Ryanair lenkt ein und zahlt: Mallorca-Flieger ist nicht länger gepfändet
Die Anwaltskanzlei bestätigte der MZ, dass die Fluggesellschaft die Schulden beglichen hat

Symbolfoto einer Ryanair-Maschine / Ryanair
Die irische Fluglinie Ryanair muss nicht länger befürchten, dass eines ihrer Flugzeuge zwangsversteigert wird. Die Fluggesellschaft zahlte die offene Rechnung an eine österreichische Mallorca-Urlauberin und hob die Pfändung des Fliegers damit auf. Das bestätigte der Anwalt Georg Wageneder gegenüber der MZ. "Ryanair hat über eine Wiener Anwaltskanzlei bezahlt und das Vollstreckungsverfahren wurde eingestellt."

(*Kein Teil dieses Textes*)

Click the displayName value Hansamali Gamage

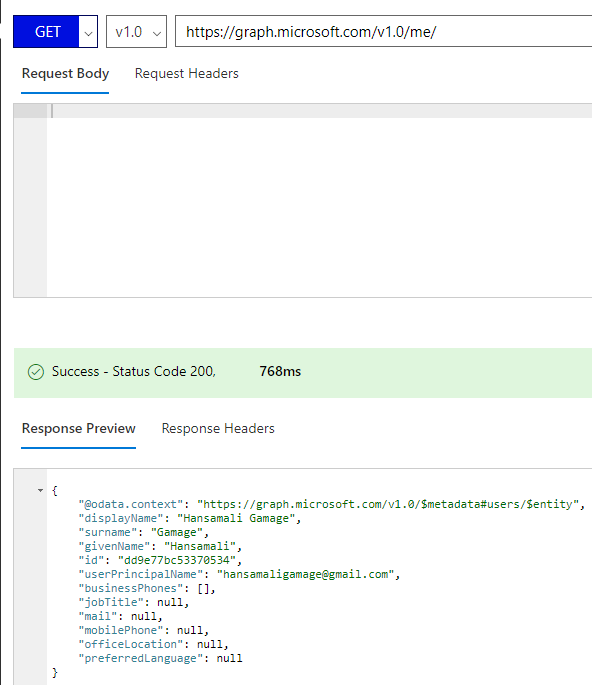pyautogui.click(x=236, y=518)
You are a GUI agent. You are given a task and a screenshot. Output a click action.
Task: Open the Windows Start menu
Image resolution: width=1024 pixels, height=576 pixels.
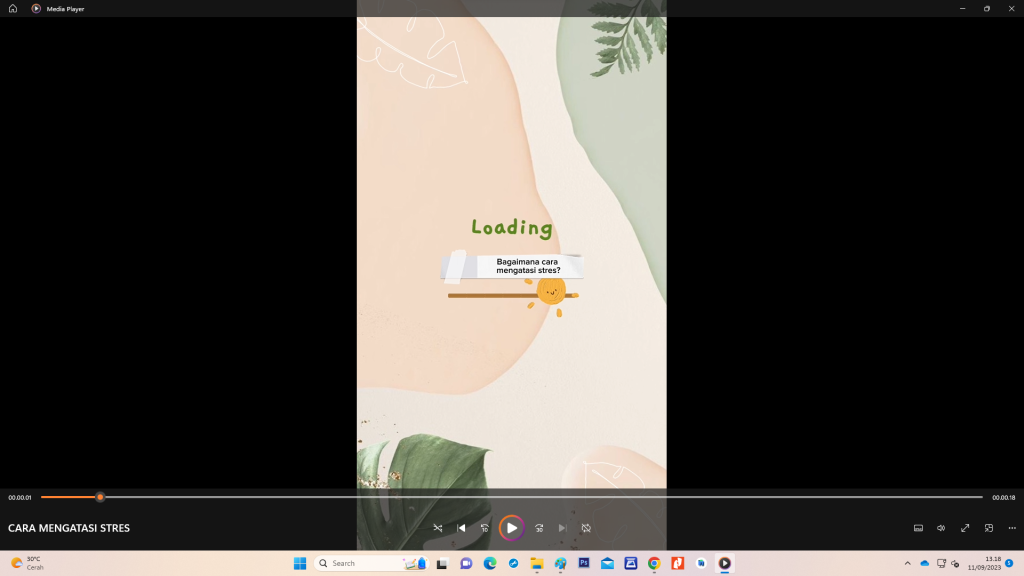point(300,563)

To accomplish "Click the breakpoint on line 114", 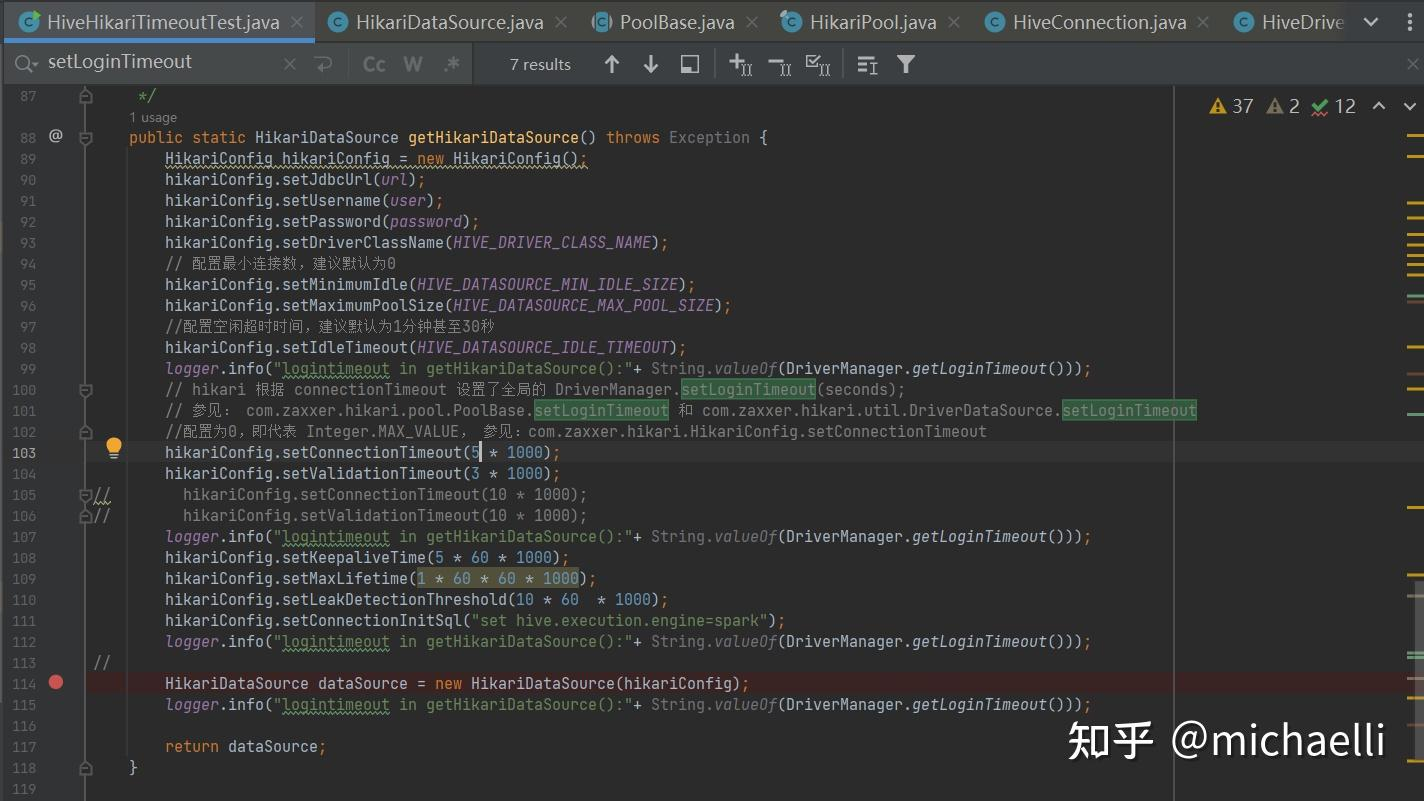I will (56, 682).
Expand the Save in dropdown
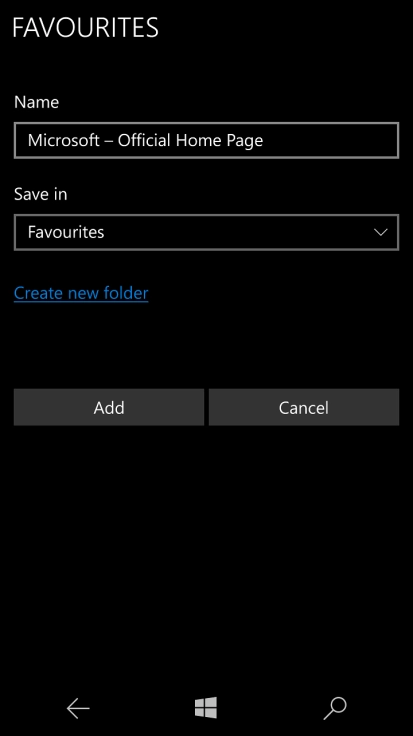This screenshot has width=413, height=736. pos(206,232)
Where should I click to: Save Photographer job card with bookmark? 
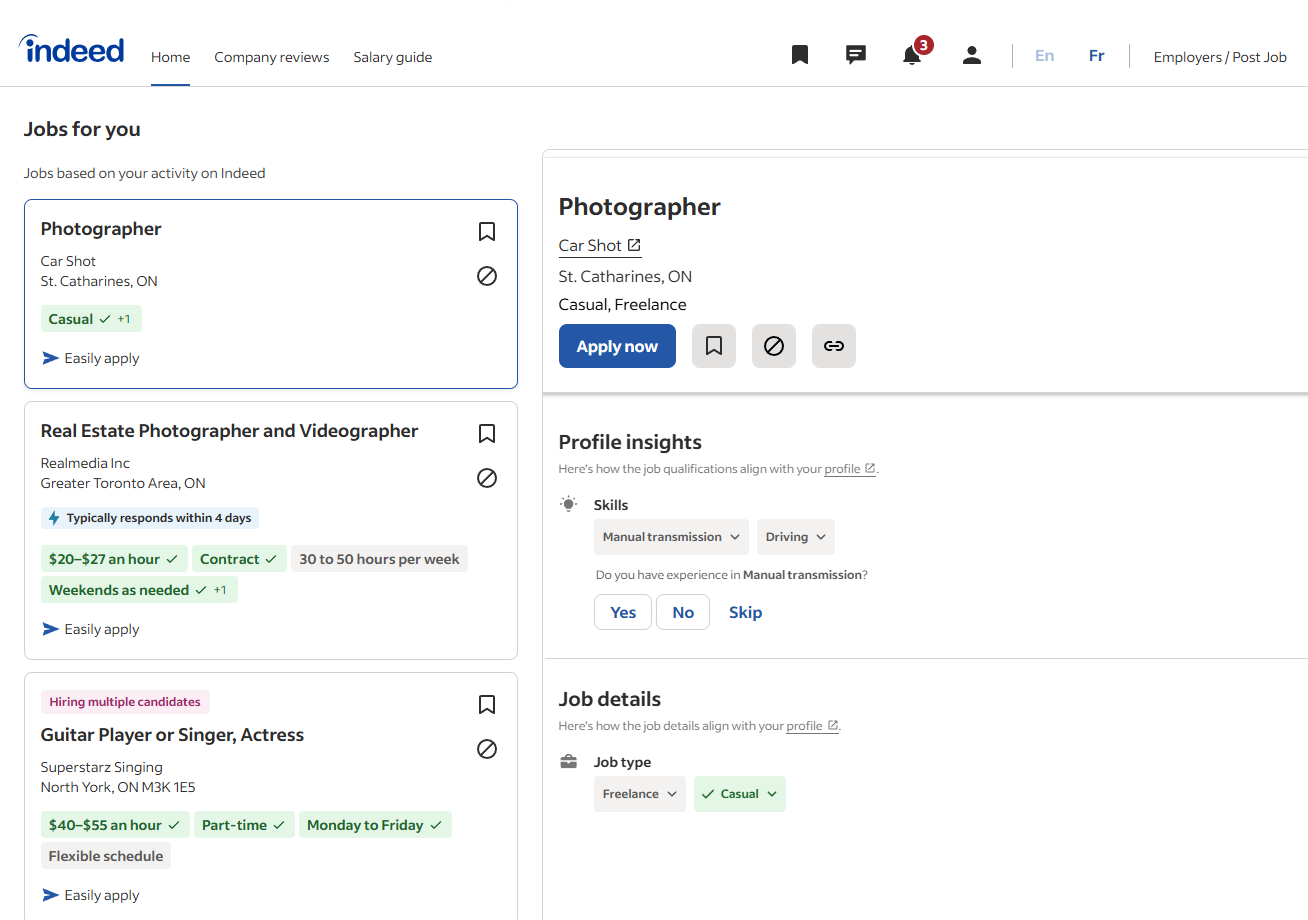coord(487,232)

Ryanair selbst hat sich zu dem Fall nicht weiter geäußert. "Das ist nicht wahr. Keines unserer Flugzeuge wurde gepfändet. Alle Berichte, die etwas anderes behaupten, sind sachlich falsch", hieß es anfangs bei der Airline. Als die MZ nachhakte und die offizielle Pfändungsanzeige vorlegte, kam keine weitere Antwort. Dass die Fluggesellschaft nun zahlte, kann man als Schuldeingeständnis werten.

Der Aufkleber ist nicht länger nötig. / Florianer Anwälte
Was war passiert?
Alles ging am 11. Juli 2024 mit einem verspäteten Flug von Linz nach Mallorca los. Der Flieger startete nicht wie geplant 8.20 Uhr, sondern erst 13 Uhr. Eine Passagierin wollte nicht warten und buchte kurzerhand einen Ersatzflug.
Später klagte die Frau Entschädigungen ein. Einerseits 250 Euro für den verspäteten Ryanair-Flug, andererseits sollte die Airline die Kosten für den zweiten gebuchten Flug übernehmen. Insgesamt forderte die Passagieren 355,02 Euro. Die Kosten sind später auf 892,62 Euro gestiegen.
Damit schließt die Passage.